Game-changing contact lenses
In the research published in Advanced Materials Technologies, was claimed that in the near future, contact lens sensors can be used to monitor many common diseases. The fact is that in the lacrimal fluid, there are biomarkers, the presence of which will make it possible to create diagnostic contact lenses. Such lenses would analyze these biomarkers and detect and treat systemic and ocular diseases such as diabetes, cancer, and dry eye syndrome.
It is predicted that in the near future, lenses will be able to monitor intraocular pressure, detect glaucoma, and even create images of retinal vessels for early detection of hypertension, stroke, and diabetes. For patients with diabetes, these lenses would be incredibly useful because of the measurement of blood glucose levels. Some companies, like Google, have already dedicated years to creating such lenses. Nowadays, scientists are even working on lenses that change color to alert about changes in glucose levels.

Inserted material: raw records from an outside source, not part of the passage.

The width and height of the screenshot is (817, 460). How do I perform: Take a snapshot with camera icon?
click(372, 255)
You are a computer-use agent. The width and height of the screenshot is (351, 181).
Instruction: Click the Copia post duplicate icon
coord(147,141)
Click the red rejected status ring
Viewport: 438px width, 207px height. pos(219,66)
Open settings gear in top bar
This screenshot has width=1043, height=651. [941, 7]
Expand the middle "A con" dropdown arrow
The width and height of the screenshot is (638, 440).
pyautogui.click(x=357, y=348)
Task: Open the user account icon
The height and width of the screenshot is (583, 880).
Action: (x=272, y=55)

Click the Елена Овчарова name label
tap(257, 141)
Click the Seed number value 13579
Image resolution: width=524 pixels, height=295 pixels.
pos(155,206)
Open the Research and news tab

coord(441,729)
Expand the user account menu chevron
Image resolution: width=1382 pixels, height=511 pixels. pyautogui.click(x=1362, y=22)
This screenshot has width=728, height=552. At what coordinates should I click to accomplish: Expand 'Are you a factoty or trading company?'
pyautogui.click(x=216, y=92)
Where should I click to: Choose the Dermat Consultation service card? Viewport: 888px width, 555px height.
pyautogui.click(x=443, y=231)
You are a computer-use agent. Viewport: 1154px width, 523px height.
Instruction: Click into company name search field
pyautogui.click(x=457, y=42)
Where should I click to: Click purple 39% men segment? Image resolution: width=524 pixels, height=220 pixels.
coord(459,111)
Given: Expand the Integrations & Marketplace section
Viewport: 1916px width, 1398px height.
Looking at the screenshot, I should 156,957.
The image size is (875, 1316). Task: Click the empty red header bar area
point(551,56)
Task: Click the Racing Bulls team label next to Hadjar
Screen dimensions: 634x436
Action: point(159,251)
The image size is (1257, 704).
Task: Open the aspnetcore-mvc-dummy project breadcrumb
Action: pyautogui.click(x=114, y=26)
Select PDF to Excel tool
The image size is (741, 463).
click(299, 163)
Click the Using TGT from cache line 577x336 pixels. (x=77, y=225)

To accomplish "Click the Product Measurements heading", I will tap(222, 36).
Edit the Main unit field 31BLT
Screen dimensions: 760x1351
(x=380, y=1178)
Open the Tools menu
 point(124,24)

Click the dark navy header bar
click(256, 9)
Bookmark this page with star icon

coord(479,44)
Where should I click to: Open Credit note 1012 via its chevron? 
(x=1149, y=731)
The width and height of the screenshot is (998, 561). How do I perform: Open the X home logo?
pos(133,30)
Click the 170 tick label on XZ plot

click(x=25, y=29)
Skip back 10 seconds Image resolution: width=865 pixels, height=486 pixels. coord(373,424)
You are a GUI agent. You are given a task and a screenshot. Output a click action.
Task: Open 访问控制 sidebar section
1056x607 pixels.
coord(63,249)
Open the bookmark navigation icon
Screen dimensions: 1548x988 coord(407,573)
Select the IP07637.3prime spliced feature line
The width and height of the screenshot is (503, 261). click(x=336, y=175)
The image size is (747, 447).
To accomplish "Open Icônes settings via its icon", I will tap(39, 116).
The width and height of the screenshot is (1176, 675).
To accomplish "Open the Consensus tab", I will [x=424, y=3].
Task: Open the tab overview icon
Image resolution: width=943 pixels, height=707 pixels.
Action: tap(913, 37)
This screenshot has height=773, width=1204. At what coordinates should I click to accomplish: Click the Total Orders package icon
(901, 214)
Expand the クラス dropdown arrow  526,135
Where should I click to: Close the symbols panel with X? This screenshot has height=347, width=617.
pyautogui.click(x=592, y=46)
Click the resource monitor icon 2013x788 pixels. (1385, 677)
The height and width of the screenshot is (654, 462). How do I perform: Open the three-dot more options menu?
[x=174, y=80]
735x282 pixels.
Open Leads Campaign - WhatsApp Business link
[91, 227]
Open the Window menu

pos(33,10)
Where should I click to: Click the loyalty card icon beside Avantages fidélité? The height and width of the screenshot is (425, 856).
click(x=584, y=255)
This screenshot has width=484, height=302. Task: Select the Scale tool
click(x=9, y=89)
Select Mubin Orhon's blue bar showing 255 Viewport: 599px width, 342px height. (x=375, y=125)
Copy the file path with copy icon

However, according to Advanced Intelligent Systems, one of the limitations of these lenses to date is that they can typically only detect one biomarker in the eye, such as glucose or lactic acid. Lenses capable of detecting multiple chemical components are predicted to be developed in the future.
Predicting the exact way optometry practices will look in 20 years is challenging, as technological advancements and societal changes can rapidly alter the way healthcare is delivered. However, in this article, we tried to predict some potential trends and developments that could shape optometry practices in the next 20 years based on the opinion of the leading experts in the industry.
To put it simply, AI and technology will slowly gain popularity among eye care specialists. However, in 2040 artificial intelligence and machine learning still will be only an assistant, while ODs will be responsible for the diagnosis and treatment.
This brings to the forefront the important principles of patient education, empathy, and personal contact with patients (virtue ethics). Innovations in technology should allow ODs to have more personal contact and more time to improve outcomes for patients-not to improve productivity.
In addition, optometric education will need to address these interpersonal skills so future generations of ODs are able to adequately educate patients on findings and ensure the quality of care.
There will always be a business of health care, but the challenge for the optometric profession is for ODs to place the well-being of all patients as their first priority.